Hinzu kommt, dass der Bundespräsident bisweilen den Eindruck hat, die Außenwelt würde die Komplexität seiner Aufgabe etwas unterschätzen.

Die Innensicht in der Hofburg ist – vereinfacht gesagt – folgende: Auf Twitter finden sich jeden Tag mehr als ein Dutzend politischer Themen, von denen Kommentatoren und Experten überzeugt sind, dass sich der Bundespräsident dazu äußern muss. Demgegenüber hat die Hofburg das Problem, dass ihr Fehler selten bis gar nie verziehen werden. Soll heißen: Selbst bei nie da gewesenen Ereignissen wie Hausdurchsuchungen im Kanzleramt muss das Staatsoberhaupt so Stellung nehmen, dass die Reden gut altern. Die Aussagen müssen auch 14 Tage oder 14 Wochen später stimmen – insbesondere dann, wenn man moralisch ernst genommen werden will. Bei klar einzuordnenden Ereignissen wie dem Ukraine-Überfall habe man schnell reagiert, sagt ein Berater. Korruptionsvorwürfe gegen Einzelne seien demgegenüber schwieriger – was, wenn sich die Unschuld beweisen lässt?

Akzente

KURIER Talk Analyse Bundespräsidentwahl 2022

Welche Akzente Van der Bellen ab Jänner setzt, darüber macht er sich gerade mit seinem Team Gedanken. Was wirtschaftspolitische Fragen angeht, berät ihn unter anderem der frühere Verbund-Chef Wolfgang Anzengruber ehrenamtlich. Weitere politische Berater-Stäbe sind eine Überlegung.

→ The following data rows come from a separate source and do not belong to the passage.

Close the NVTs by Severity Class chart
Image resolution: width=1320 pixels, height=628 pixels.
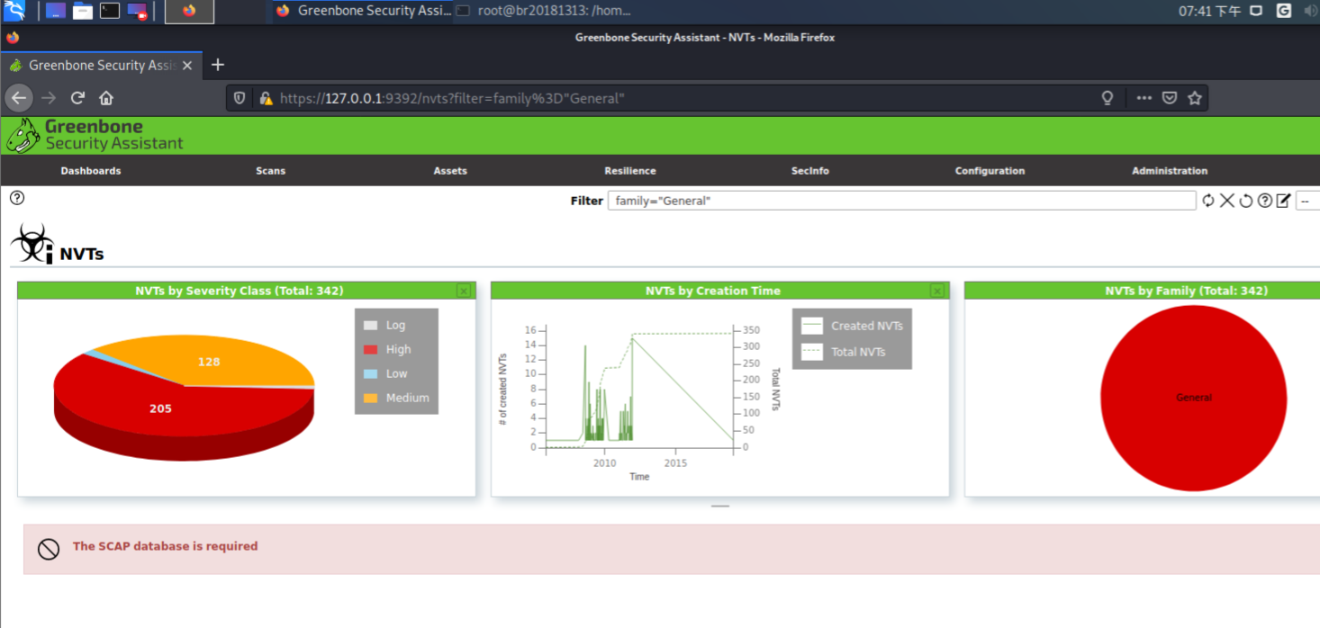pos(464,291)
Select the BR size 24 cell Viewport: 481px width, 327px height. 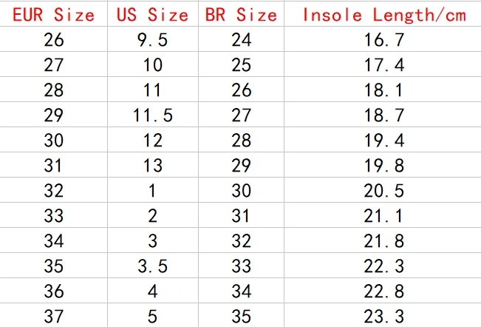tap(241, 39)
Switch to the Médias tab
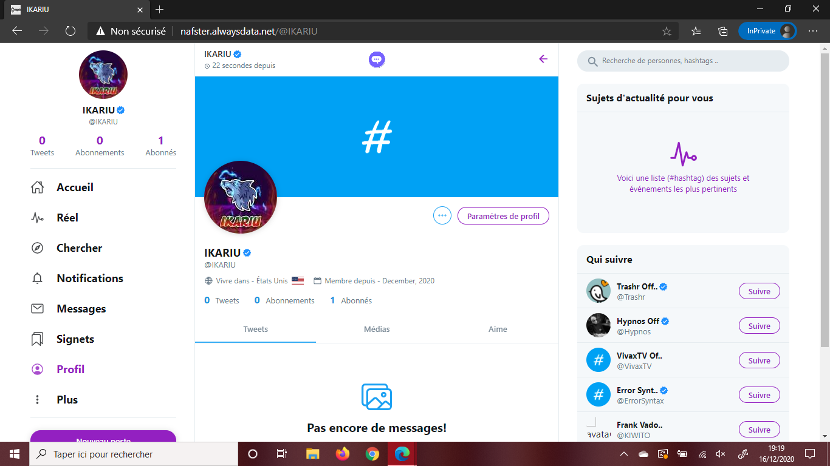 [x=377, y=329]
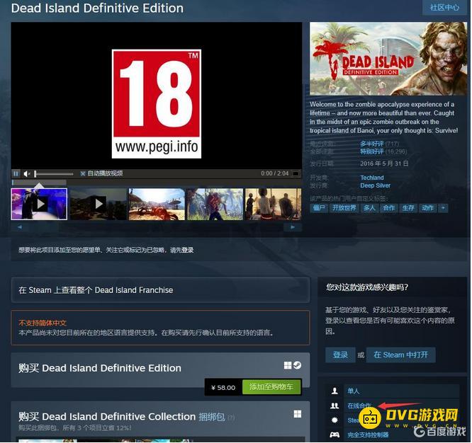Screen dimensions: 472x443
Task: Click the controller support gamepad icon
Action: [335, 435]
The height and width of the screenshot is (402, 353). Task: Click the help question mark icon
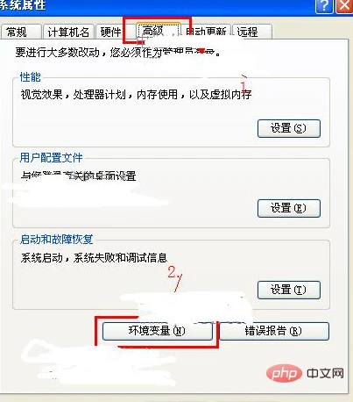(x=324, y=6)
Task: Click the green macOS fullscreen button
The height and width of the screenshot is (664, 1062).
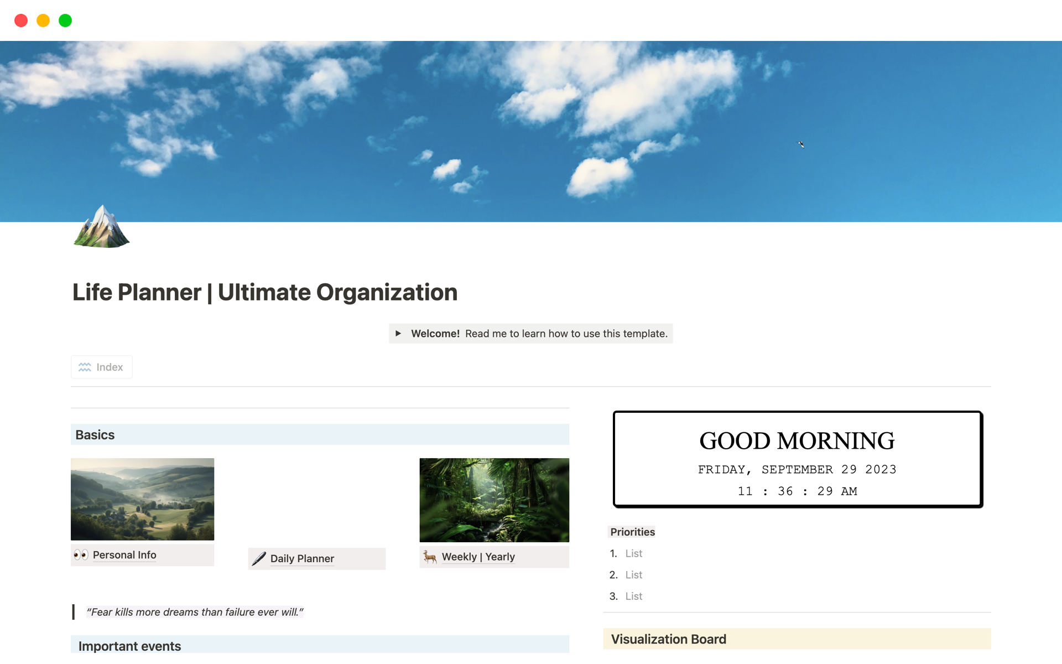Action: [x=65, y=20]
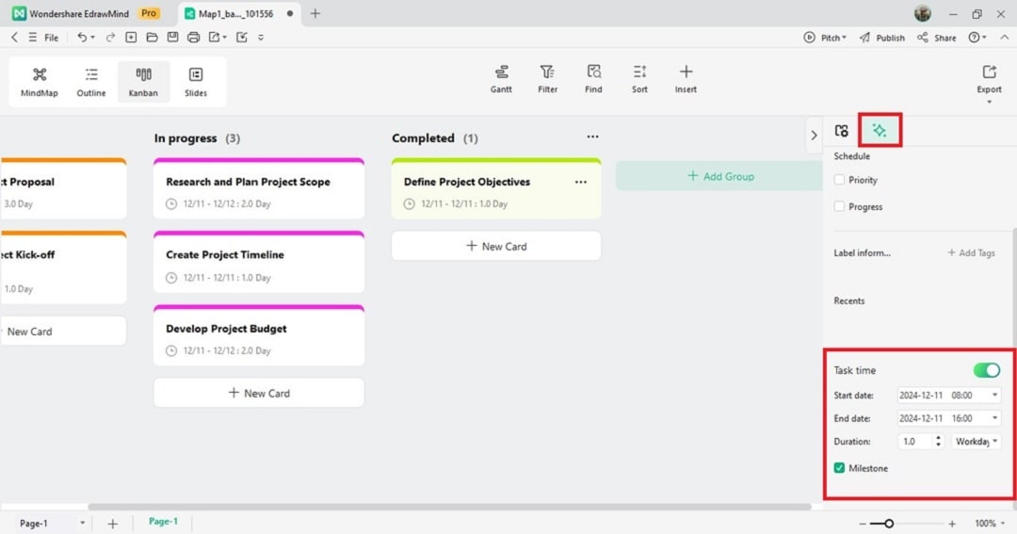The height and width of the screenshot is (534, 1017).
Task: Click the zoom slider handle
Action: click(888, 524)
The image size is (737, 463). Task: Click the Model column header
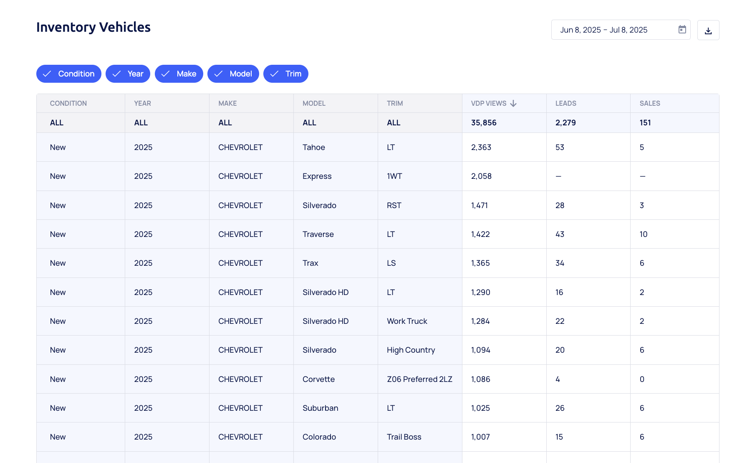(314, 103)
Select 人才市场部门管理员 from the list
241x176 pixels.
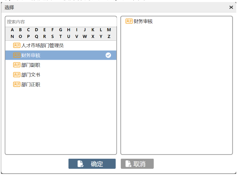(42, 45)
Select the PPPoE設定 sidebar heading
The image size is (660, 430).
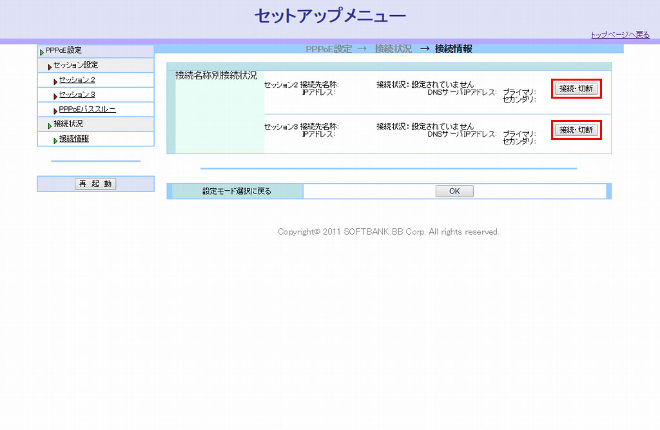tap(63, 50)
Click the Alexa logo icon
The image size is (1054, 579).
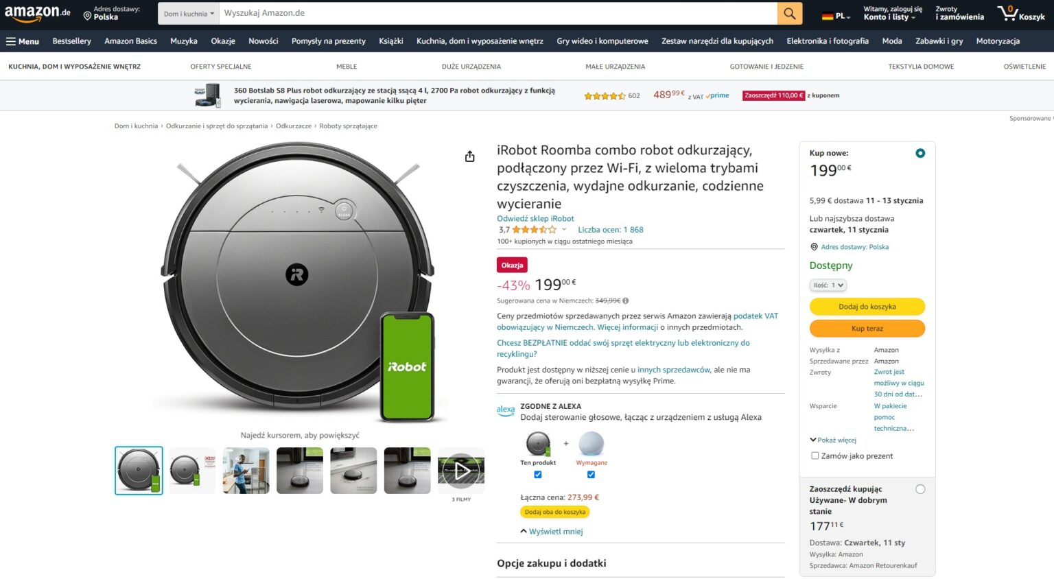[506, 410]
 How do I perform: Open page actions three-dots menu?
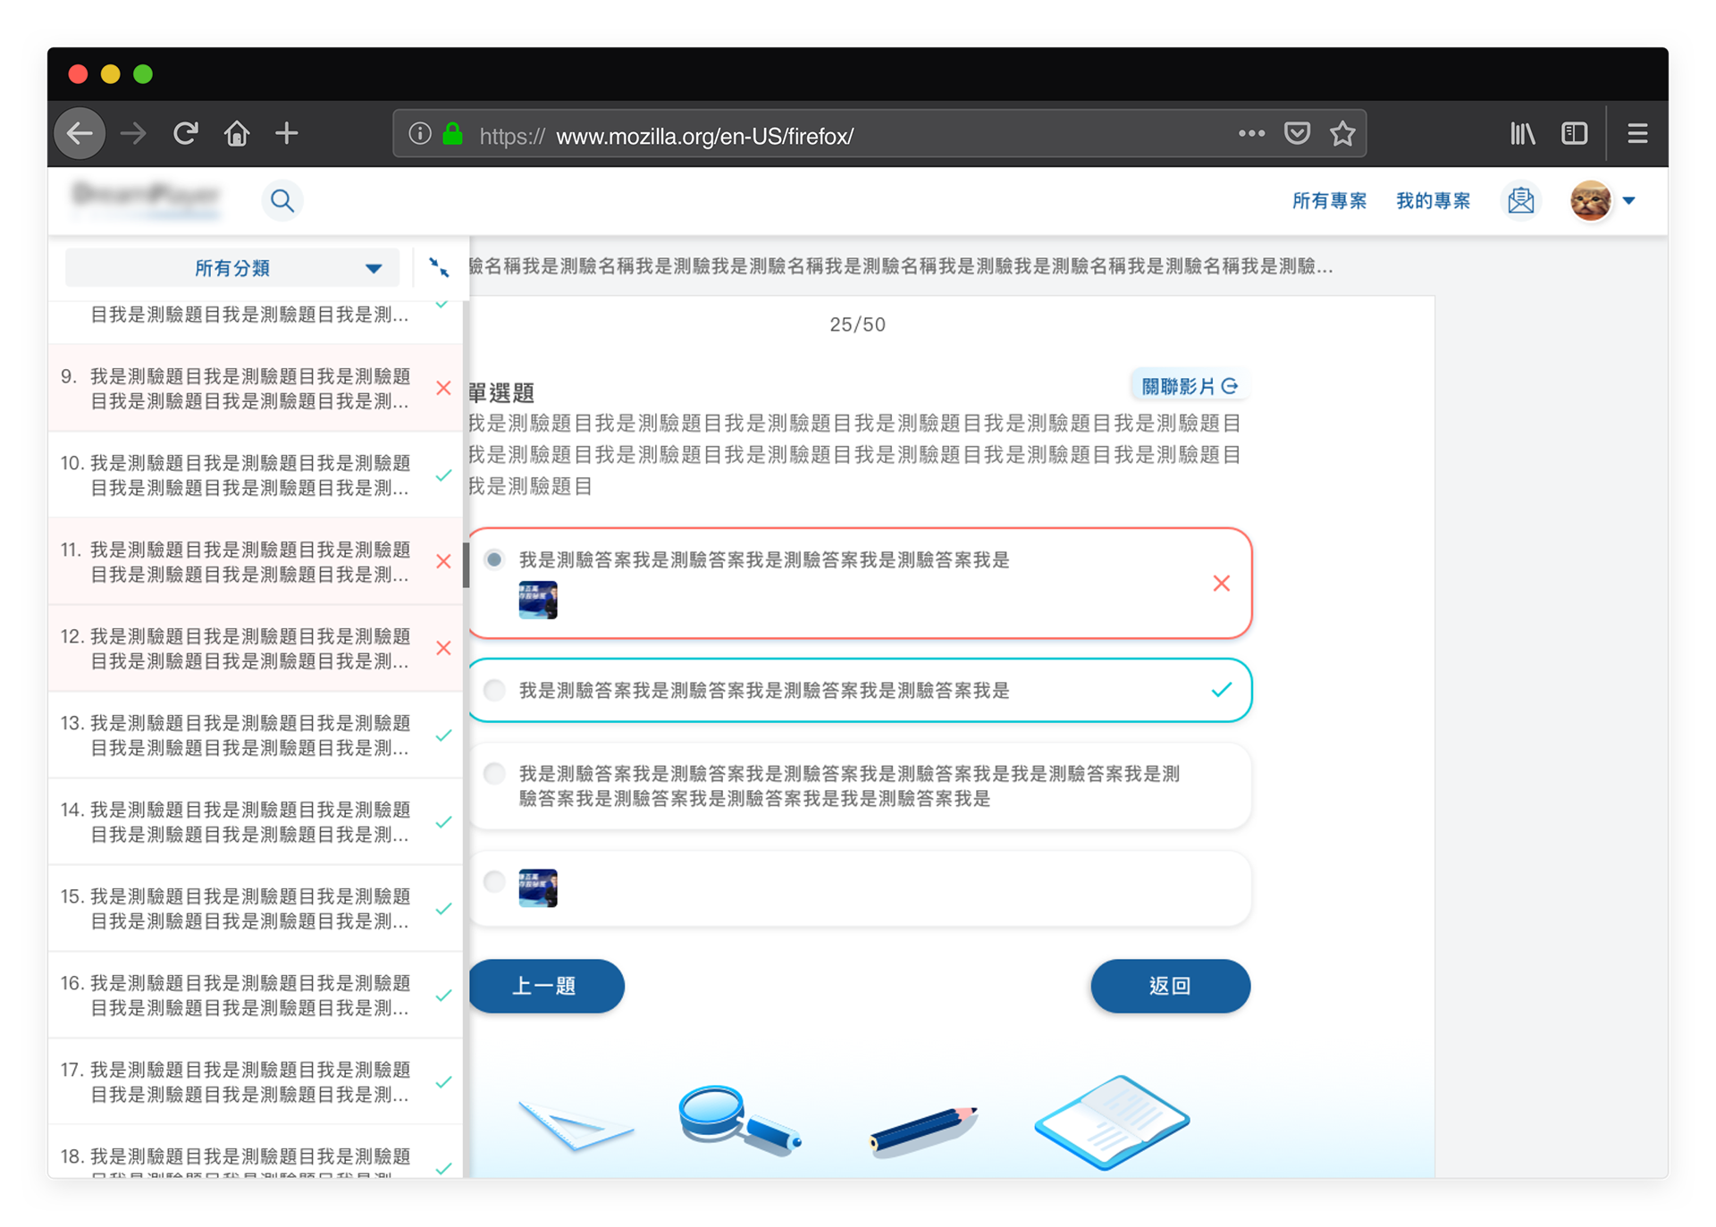(x=1251, y=134)
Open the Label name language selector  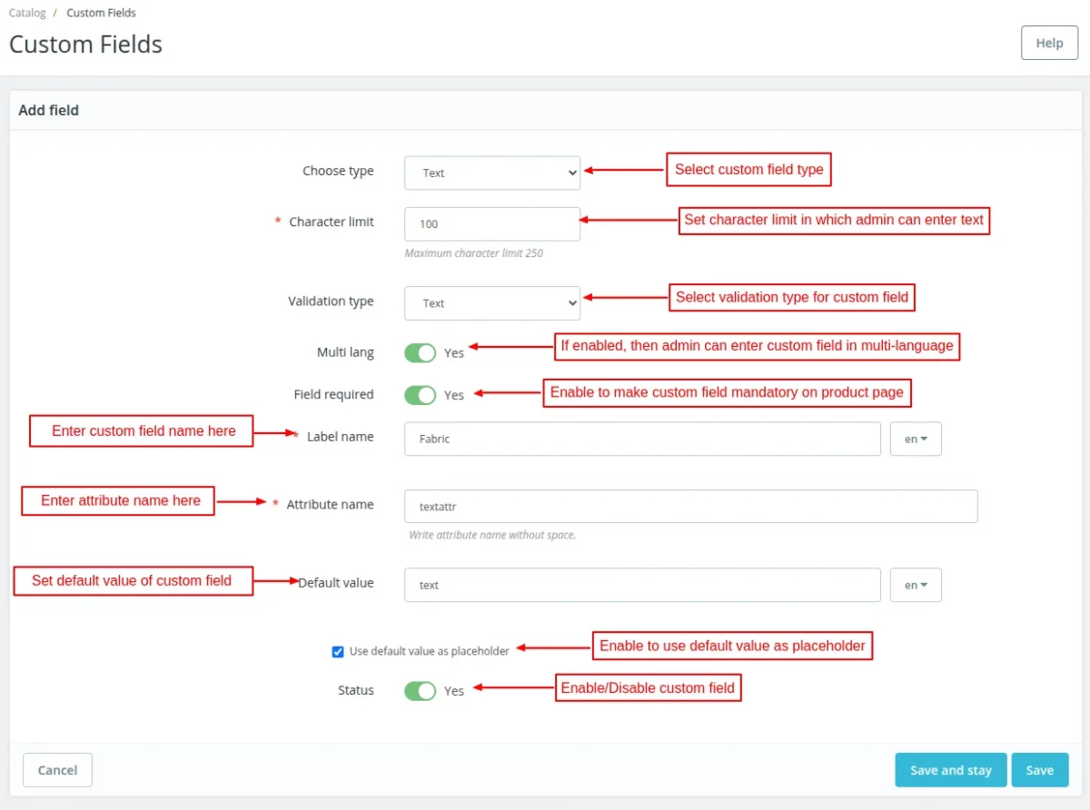point(916,439)
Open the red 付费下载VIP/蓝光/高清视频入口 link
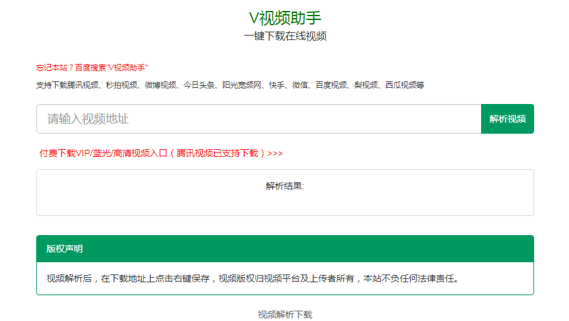The width and height of the screenshot is (569, 321). (x=161, y=154)
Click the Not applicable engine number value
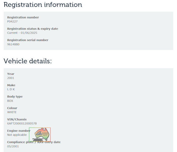177x152 pixels. [17, 135]
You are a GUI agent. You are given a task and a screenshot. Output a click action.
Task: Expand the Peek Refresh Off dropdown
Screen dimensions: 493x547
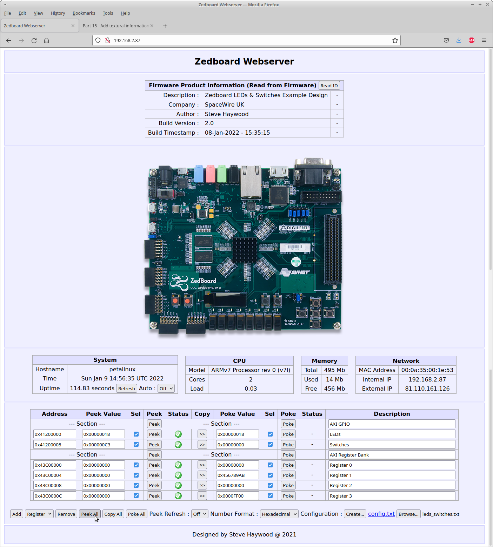(x=200, y=514)
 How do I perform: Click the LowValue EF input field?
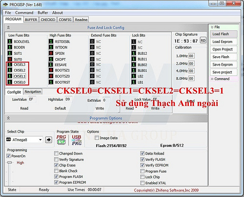(32, 99)
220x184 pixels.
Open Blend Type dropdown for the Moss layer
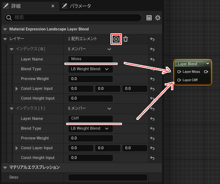tap(90, 69)
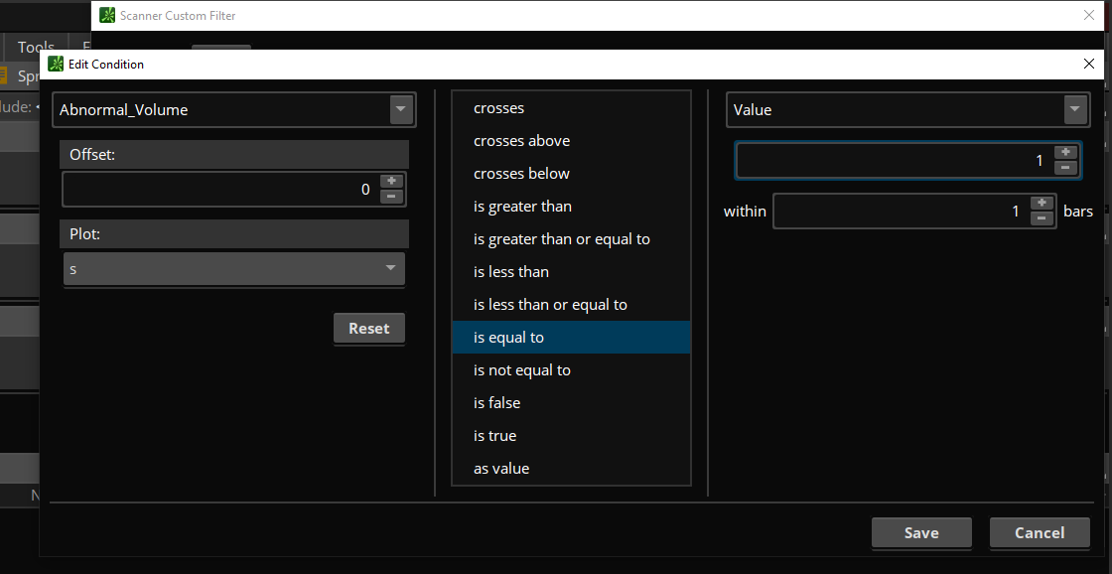1112x574 pixels.
Task: Open the Value type dropdown
Action: pyautogui.click(x=1074, y=109)
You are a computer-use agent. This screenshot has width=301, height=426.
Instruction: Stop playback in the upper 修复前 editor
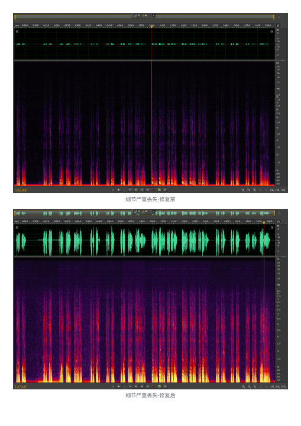pos(113,190)
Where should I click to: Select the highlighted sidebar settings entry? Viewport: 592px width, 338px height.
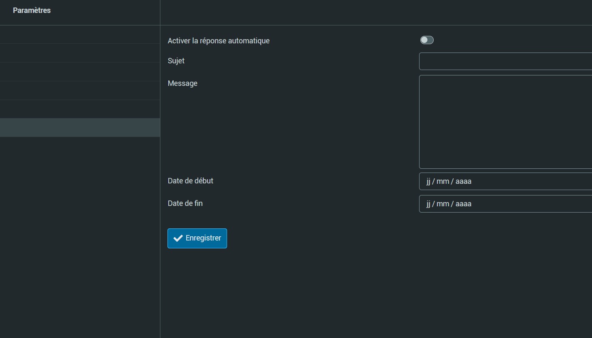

Vor allem aber will Alexander Van der Bellen in den nächsten Monaten sein Herzensthema forcieren: den Klimaschutz. Der habe, so bemängelt das Staatsoberhaupt in kleiner Runde, wegen all der anderen Krisen stark an Aufmerksamkeit eingebüßt. Und das, sagt Van der Bellen, könne so nicht bleiben.